→ **WHAT THE TASK REQUIRES**: Return exactly those lines of the material below that fall between the line holding "You are a GUI" and the line holding "Task: Click Browse", inclusive.

→ **RECORDS FOR THIS EXERCISE**:
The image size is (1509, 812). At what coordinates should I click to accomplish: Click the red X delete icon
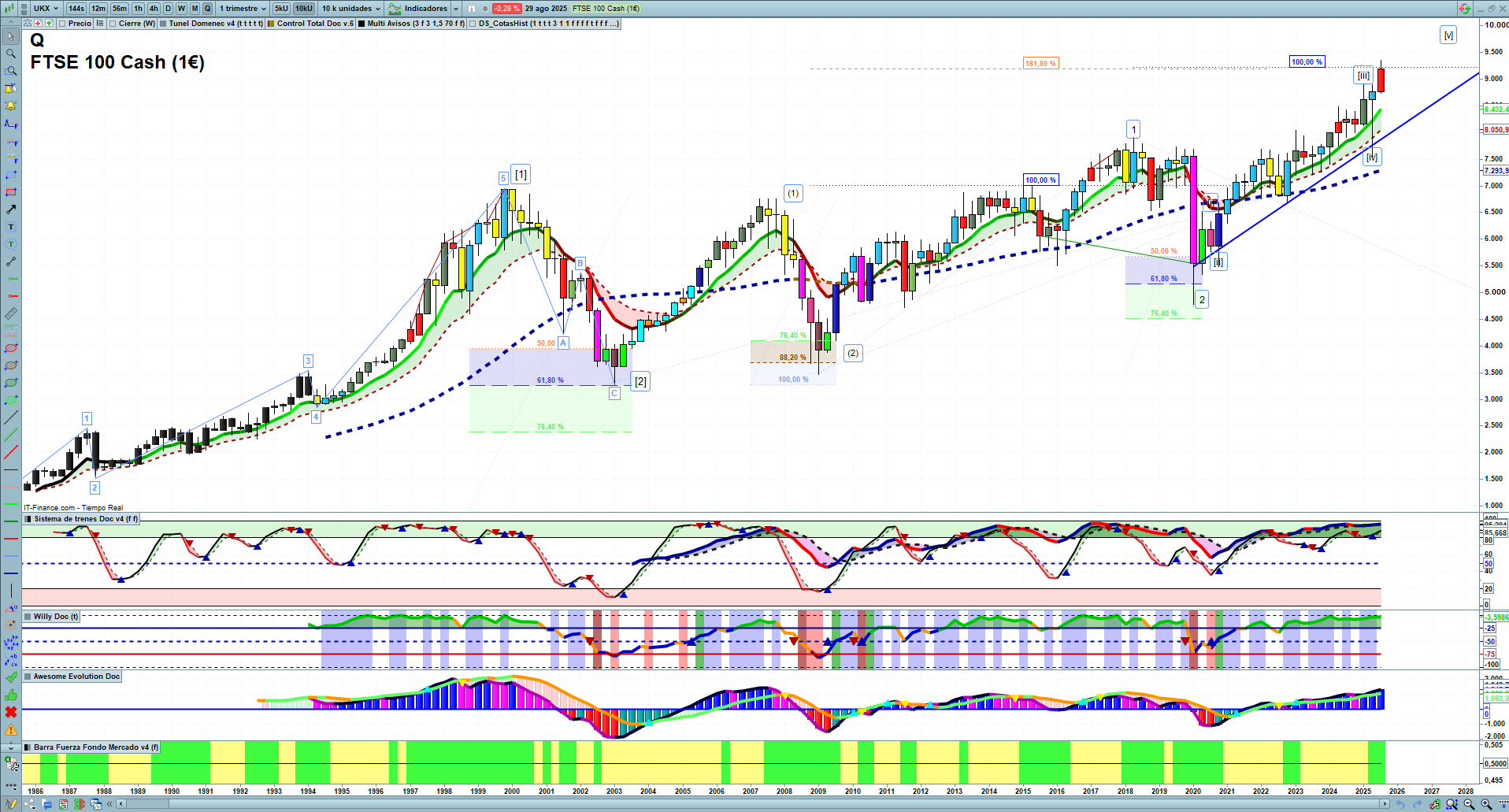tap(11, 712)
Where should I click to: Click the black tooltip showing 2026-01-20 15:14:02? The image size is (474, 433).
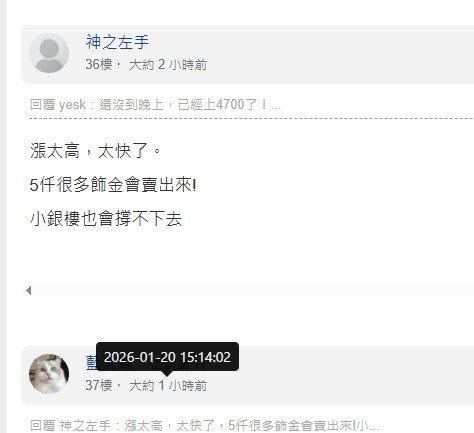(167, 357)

---

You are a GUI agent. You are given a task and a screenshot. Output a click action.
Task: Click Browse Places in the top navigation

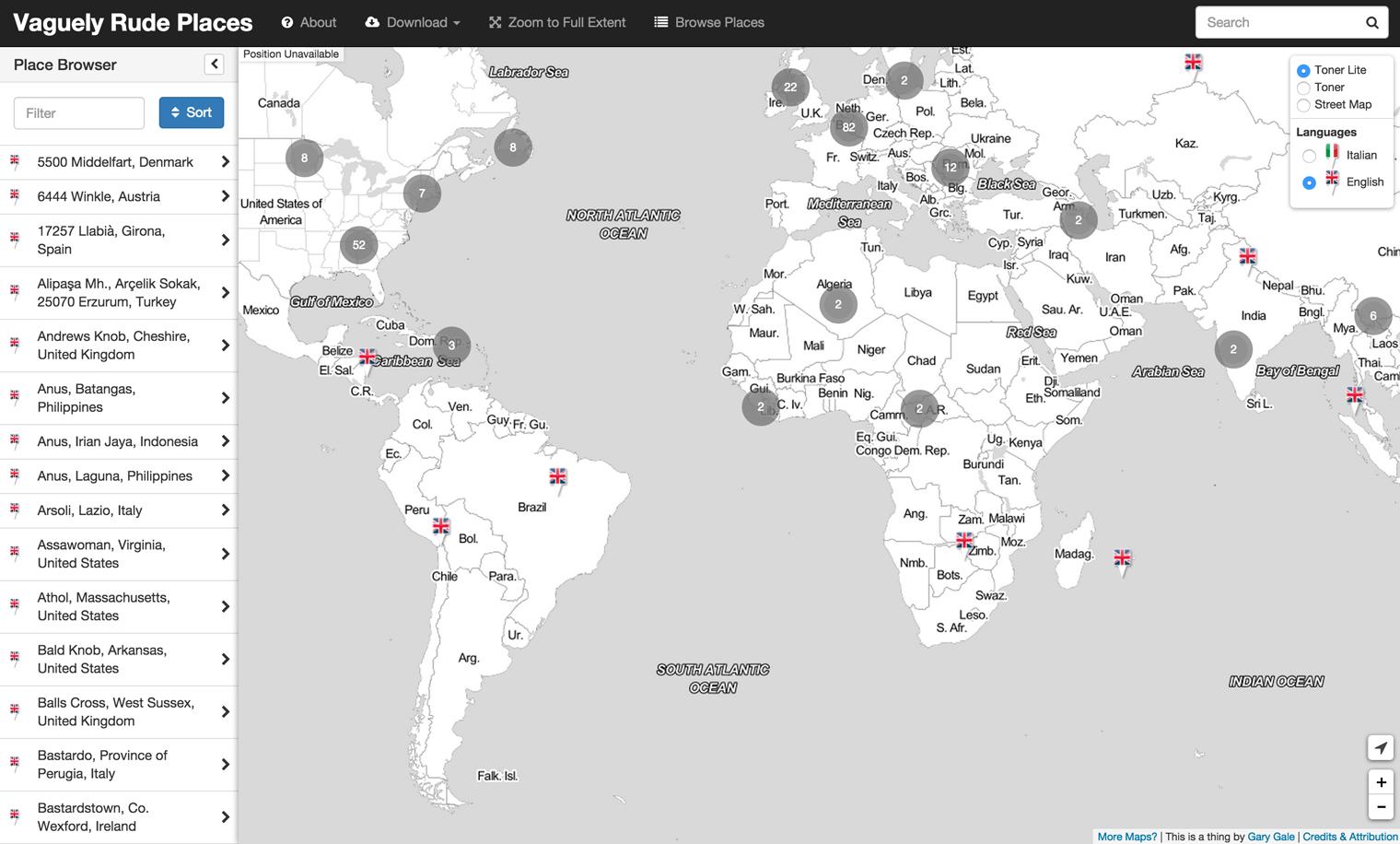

→ **RESPONSE**:
You are a GUI agent. You are given a task and a screenshot. Output a click action.
Task: Click Browse Places in the top navigation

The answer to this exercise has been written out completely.